Pain stimulus increases pyramidal cell activity in the hippocampus and might be one of the mechanisms causing neurodegeneration in the CA1 region in chronic pain (
30). The endogenous opioid system serves as the innate pain-relieving system and releases beta-endorphin, met-enkephalins, leu-enkephalins, and dynorphins (
31). These opioids act via receptors known as mu, delta, and kappa. Like their endogenous counterparts, opioid drugs act on these receptors to produce analgesia or pain relief effects (
32).
Naloxone hydrochloride, a synthetic N-allyl derivative of oxymorphone, functions as a pure opioid antagonist capable of blocking the effects of endogenous and exogenous opioids (
33). It appears that naloxone exerts its antagonistic activity across all three opioid receptors. The effects of oral naloxone are initiated within 15 minutes and can last up to 24 hours (
33). It has been reported that endorphins block inhibitory interneurons by binding to mu and delta receptors, increasing input to pyramidal cells, and enhancing their activity in the CA1 region (
33).
Therefore, it seems that naloxone diminishes the increase in impulses entering the hippocampus by blocking the effect of endogenous endorphins at the hippocampal level, potentially inducing its neuroprotective effect in this manner (
34). Moreover, endorphins at the spinal level reduce pain impulse signaling to higher levels, thus diminishing pain transmission (
34). Consequently, endorphins may induce a dual effect in neuronal damage/protection following pain, yet their impact at the hippocampal level appears to lean towards neurodegeneration rather than neuroprotection (
33), with naloxone exerting its neuroprotective effect through inhibiting this pathway.

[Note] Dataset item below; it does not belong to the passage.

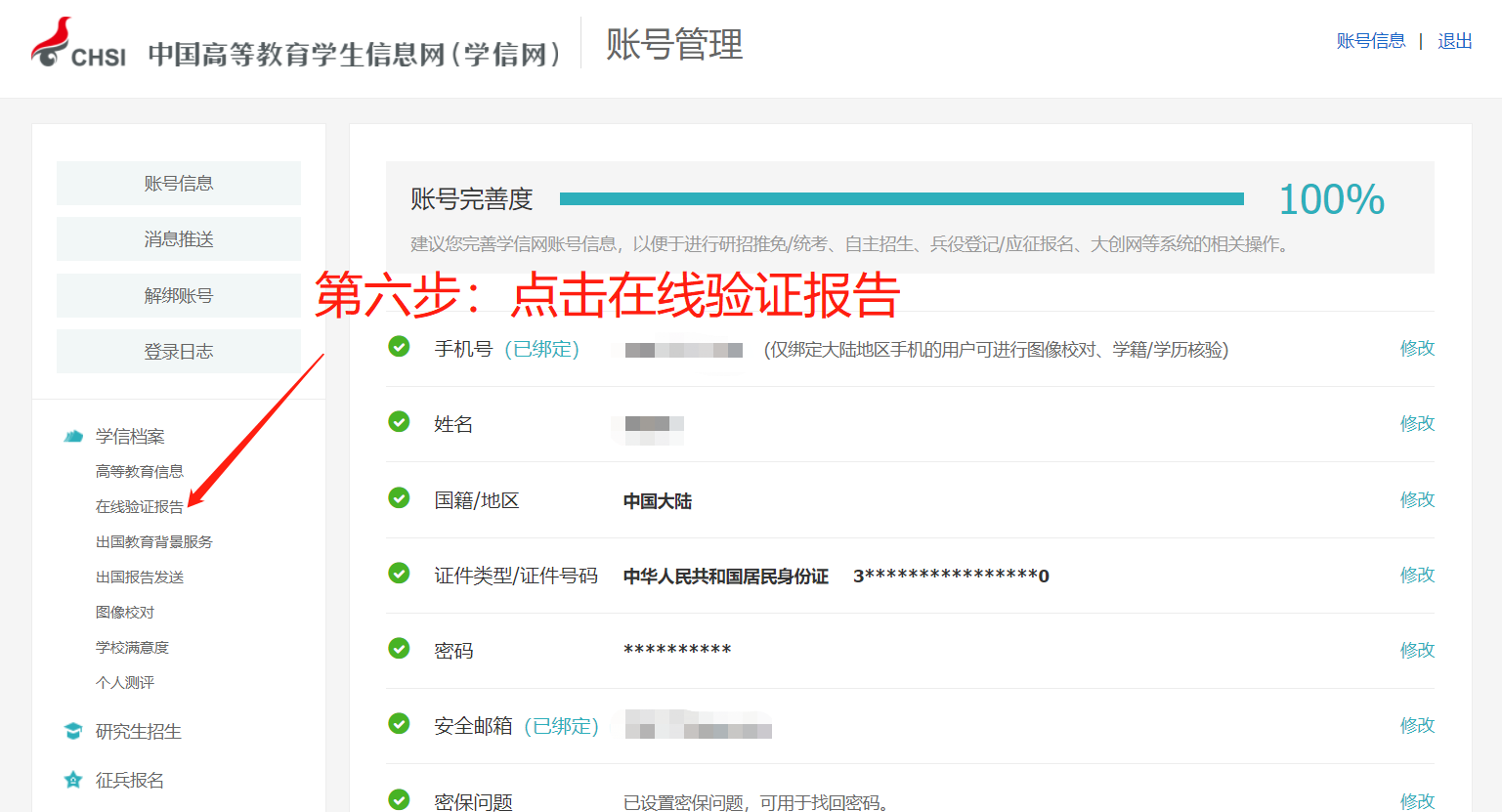Click 修改 next to 手机号
This screenshot has height=812, width=1502.
tap(1416, 347)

Nonetheless, naloxone may induce neuroprotective effects through alternative mechanisms as well (
35,
36).
A study from 2021 revealed that naloxone has the capacity to diminish inflammatory responses by reducing the generation of inflammatory agents such as NO, TNF-α, IL-1β, IL-6, and COX-2, consistent with our recent investigation (
37). Suppression of inflammatory pathways is crucial in averting neurodegeneration and modulating microglial activity across various brain regions. Naloxone achieves this effect by inhibiting ATP-dependent potassium channels (
37).
Moreover, it has been observed that naloxone can protect the brain from neurotoxicity by reducing NOX activity and the production of reactive oxygen species (ROS) (
35). Additionally, it exerts an antioxidative influence, counteracting the escalation of free radical production in the brain and mitigating cell death induced by apoptosis (
35). Our current research aligns with prior studies exploring naloxone's protective effects on the brain, with the collective findings corroborating the results of our present investigation.
5.1. Conclusions
Our findings indicate that UUO induced neurodegeneration in the CA1 region of the hippocampus due to chronic pain in animals. The use of naloxone as an opioid antagonist immediately after UUO appeared to induce a neuroprotective effect in the CA1 region by blocking mu and delta receptors, inhibiting ATP-dependent potassium channels, scavenging free radicals, and reducing cytotoxicity.

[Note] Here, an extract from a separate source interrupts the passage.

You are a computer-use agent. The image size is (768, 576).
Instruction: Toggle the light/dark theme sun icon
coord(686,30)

Pain control in the context of human clinical conditions is crucial to prevent the possibility of neurodegeneration, which may persist as brain insults. This effect may be more pronounced in patients experiencing recurrent renal colic episodes. Therefore, it is essential to conduct human clinical studies and employ translational research methods alongside animal research to gain a better understanding of the exact mechanisms and outcomes of pain-induced neurodegeneration in the hippocampus.